What is needed: In the records below, find the line that contains "For every named target in this 1280×2303" and the line that contains "Publ. Oficial (213, 496)", then retype exactly those two lines and every line between them.

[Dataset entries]
>>>>>

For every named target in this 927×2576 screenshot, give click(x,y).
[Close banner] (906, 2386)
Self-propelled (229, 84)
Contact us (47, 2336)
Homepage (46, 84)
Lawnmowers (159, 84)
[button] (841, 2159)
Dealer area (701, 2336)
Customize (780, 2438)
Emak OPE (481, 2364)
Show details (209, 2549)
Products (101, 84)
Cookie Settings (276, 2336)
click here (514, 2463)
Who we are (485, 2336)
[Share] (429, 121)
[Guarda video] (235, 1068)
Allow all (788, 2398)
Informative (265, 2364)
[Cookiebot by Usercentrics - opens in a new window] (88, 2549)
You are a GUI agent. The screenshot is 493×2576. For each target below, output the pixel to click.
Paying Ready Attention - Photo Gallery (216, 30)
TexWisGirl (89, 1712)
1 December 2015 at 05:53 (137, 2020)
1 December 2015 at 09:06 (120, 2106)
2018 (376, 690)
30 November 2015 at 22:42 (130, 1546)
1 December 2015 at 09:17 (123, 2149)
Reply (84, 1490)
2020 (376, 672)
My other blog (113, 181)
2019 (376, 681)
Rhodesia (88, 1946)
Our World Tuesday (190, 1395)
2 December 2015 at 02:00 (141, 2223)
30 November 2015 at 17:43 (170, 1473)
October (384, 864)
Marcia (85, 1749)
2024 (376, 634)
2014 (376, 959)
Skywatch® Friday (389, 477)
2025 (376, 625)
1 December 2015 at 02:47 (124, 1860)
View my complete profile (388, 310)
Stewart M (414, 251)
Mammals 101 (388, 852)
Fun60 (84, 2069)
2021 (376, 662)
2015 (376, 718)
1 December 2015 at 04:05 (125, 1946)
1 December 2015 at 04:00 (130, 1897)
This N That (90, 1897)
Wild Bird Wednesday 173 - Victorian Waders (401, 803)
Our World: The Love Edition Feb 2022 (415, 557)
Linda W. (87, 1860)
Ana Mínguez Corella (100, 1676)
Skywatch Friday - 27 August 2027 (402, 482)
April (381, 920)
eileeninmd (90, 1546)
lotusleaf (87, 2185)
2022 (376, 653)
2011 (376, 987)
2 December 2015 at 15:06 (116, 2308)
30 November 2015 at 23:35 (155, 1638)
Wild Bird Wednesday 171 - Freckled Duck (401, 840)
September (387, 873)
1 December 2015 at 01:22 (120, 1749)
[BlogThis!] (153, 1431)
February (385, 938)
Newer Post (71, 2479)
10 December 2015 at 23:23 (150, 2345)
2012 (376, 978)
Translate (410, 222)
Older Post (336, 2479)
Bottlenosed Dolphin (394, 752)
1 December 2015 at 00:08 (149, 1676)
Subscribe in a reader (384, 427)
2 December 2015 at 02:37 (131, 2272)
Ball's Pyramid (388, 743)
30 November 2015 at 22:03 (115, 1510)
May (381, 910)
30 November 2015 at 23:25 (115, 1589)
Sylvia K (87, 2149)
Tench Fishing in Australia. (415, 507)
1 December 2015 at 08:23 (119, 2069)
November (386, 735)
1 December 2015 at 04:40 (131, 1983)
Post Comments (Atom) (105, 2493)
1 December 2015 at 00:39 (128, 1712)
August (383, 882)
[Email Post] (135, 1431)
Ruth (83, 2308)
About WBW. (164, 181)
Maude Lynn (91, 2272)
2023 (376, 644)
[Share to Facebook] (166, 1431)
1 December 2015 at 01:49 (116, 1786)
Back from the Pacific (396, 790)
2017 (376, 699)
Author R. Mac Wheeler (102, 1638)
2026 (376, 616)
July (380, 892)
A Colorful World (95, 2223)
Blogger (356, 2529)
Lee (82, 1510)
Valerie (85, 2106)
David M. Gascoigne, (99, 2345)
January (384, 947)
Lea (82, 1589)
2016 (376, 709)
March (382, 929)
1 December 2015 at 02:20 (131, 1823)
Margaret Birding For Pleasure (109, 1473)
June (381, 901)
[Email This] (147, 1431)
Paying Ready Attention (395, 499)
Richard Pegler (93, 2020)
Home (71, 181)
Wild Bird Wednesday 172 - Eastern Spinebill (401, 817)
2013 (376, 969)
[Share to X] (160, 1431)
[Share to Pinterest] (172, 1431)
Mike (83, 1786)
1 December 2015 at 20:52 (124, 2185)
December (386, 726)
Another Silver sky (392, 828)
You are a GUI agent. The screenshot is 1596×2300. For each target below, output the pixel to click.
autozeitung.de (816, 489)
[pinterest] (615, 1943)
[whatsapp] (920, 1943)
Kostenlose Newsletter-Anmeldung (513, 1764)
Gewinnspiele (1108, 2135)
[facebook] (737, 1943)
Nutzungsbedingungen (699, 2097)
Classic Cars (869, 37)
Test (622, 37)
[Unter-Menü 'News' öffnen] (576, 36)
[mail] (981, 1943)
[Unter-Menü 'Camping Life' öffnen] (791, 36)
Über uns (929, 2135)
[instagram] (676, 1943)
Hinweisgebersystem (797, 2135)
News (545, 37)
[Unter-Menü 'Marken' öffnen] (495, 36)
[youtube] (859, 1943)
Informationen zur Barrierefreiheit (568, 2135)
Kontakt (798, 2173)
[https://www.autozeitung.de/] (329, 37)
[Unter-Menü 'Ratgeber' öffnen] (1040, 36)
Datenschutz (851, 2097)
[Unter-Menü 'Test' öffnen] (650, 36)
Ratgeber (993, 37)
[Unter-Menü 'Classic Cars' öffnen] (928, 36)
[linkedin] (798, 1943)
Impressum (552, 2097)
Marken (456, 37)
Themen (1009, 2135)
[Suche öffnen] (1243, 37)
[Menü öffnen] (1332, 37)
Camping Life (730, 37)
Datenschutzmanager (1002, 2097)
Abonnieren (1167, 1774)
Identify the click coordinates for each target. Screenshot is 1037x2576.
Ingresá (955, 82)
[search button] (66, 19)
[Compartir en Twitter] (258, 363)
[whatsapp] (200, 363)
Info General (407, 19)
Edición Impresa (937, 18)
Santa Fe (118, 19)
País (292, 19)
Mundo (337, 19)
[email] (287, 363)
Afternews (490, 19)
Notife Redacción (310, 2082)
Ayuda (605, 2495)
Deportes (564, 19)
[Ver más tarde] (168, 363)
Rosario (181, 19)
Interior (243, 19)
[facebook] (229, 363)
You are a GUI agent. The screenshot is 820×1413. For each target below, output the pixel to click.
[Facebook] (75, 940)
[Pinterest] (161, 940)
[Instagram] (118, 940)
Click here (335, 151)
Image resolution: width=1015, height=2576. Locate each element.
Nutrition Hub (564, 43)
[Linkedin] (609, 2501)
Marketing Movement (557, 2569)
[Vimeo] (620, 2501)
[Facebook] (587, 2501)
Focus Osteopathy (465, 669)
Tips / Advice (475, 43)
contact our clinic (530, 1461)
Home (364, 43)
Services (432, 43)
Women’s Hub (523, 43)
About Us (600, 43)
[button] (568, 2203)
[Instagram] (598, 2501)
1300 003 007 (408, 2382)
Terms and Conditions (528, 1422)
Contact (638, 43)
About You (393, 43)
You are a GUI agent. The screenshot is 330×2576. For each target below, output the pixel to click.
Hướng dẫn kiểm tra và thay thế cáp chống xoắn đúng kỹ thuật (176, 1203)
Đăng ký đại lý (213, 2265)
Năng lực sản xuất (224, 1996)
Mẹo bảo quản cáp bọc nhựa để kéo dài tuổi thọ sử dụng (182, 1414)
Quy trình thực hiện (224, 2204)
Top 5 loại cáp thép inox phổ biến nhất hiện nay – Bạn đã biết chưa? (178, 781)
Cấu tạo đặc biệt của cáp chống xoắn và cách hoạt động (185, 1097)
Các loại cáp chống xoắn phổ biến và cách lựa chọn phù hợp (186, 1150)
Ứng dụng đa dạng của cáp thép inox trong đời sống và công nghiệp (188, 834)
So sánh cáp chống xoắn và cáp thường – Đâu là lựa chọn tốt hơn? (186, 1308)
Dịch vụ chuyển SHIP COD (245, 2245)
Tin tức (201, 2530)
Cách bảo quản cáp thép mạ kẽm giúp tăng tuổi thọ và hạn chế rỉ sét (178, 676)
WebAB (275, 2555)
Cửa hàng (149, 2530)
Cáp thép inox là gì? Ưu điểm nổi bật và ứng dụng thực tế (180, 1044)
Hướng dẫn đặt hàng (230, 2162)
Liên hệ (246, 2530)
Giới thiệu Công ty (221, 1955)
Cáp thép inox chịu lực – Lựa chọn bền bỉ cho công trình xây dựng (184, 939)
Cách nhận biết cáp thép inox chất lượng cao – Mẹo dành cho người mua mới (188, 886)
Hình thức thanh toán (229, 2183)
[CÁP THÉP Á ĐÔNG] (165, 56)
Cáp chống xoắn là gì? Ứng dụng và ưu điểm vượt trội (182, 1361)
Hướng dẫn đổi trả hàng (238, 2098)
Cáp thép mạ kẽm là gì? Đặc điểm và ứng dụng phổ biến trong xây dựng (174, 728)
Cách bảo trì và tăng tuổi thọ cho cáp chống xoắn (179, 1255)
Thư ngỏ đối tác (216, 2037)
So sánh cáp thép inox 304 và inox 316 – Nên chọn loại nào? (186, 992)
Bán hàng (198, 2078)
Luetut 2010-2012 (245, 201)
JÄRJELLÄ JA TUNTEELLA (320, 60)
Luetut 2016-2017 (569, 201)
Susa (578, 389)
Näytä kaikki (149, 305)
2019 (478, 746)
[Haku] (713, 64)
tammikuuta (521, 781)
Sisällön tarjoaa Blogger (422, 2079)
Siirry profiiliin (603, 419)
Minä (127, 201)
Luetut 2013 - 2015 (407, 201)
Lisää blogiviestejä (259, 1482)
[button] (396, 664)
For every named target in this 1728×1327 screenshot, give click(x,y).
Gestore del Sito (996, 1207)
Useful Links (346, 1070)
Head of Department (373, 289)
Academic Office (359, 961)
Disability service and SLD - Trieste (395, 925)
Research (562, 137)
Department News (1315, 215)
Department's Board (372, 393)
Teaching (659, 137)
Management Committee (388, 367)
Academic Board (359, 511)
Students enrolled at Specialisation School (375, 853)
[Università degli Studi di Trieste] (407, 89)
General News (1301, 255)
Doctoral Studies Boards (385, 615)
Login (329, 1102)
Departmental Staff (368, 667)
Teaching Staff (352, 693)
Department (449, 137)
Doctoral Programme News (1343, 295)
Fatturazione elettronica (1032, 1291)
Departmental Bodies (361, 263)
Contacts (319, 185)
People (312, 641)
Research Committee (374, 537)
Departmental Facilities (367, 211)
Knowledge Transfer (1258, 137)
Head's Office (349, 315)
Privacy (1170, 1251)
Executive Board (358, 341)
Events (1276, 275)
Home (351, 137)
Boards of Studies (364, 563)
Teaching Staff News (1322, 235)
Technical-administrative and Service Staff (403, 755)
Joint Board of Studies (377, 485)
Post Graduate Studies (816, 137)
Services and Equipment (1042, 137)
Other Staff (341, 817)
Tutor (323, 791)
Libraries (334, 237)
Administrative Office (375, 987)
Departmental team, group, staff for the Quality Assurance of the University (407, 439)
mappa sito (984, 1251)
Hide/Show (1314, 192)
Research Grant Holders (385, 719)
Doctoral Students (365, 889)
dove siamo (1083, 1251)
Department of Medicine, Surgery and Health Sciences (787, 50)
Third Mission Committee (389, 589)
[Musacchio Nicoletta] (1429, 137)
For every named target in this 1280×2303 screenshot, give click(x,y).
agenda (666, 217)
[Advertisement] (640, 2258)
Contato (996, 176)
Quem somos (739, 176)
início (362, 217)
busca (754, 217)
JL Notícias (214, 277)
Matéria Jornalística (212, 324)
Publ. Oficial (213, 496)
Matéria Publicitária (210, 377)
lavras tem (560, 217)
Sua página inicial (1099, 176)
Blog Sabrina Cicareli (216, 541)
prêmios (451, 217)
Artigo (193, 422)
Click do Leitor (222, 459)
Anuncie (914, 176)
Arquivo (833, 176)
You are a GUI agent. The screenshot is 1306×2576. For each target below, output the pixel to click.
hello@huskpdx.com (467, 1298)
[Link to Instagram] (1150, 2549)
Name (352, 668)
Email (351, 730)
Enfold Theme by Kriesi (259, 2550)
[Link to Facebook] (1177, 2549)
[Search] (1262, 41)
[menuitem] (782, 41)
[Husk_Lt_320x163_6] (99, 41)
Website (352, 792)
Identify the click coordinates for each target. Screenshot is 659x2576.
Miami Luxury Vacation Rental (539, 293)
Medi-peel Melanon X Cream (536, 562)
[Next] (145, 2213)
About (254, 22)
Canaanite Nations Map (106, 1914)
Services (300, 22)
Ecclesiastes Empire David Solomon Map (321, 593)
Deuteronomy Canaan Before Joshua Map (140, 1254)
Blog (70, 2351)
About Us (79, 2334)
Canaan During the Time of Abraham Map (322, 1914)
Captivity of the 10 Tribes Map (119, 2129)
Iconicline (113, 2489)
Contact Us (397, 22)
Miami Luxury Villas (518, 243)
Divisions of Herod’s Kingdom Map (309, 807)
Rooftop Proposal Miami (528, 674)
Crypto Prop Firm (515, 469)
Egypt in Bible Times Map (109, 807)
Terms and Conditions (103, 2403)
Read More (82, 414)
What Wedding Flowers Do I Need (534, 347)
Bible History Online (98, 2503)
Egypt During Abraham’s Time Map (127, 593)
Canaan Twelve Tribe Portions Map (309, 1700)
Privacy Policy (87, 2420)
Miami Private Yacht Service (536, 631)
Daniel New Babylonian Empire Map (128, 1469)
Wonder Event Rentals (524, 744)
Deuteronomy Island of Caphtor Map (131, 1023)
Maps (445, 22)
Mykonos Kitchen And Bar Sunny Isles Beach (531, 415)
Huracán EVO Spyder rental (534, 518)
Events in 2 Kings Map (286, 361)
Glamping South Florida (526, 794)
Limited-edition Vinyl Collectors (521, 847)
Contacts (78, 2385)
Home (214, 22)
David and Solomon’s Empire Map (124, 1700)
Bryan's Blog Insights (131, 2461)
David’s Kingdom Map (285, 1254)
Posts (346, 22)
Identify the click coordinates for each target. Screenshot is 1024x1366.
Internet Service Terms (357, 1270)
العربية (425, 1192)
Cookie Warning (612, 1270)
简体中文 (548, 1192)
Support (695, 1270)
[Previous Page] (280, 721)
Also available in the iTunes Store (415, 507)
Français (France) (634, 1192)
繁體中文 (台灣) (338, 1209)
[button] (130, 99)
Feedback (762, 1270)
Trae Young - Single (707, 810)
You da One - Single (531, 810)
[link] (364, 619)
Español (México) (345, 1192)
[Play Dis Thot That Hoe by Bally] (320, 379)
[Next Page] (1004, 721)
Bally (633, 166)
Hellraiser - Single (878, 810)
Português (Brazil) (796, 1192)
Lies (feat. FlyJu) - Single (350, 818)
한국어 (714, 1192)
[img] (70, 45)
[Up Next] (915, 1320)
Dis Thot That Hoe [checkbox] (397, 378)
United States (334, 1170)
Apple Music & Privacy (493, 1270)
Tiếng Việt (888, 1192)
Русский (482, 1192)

<<<<<

Exercise solution:
For every named target in this 1280×2303 screenshot, give click(x,y).
agenda (666, 217)
[Advertisement] (640, 2258)
Contato (996, 176)
Quem somos (739, 176)
início (362, 217)
busca (754, 217)
JL Notícias (214, 277)
Matéria Jornalística (212, 324)
Publ. Oficial (213, 496)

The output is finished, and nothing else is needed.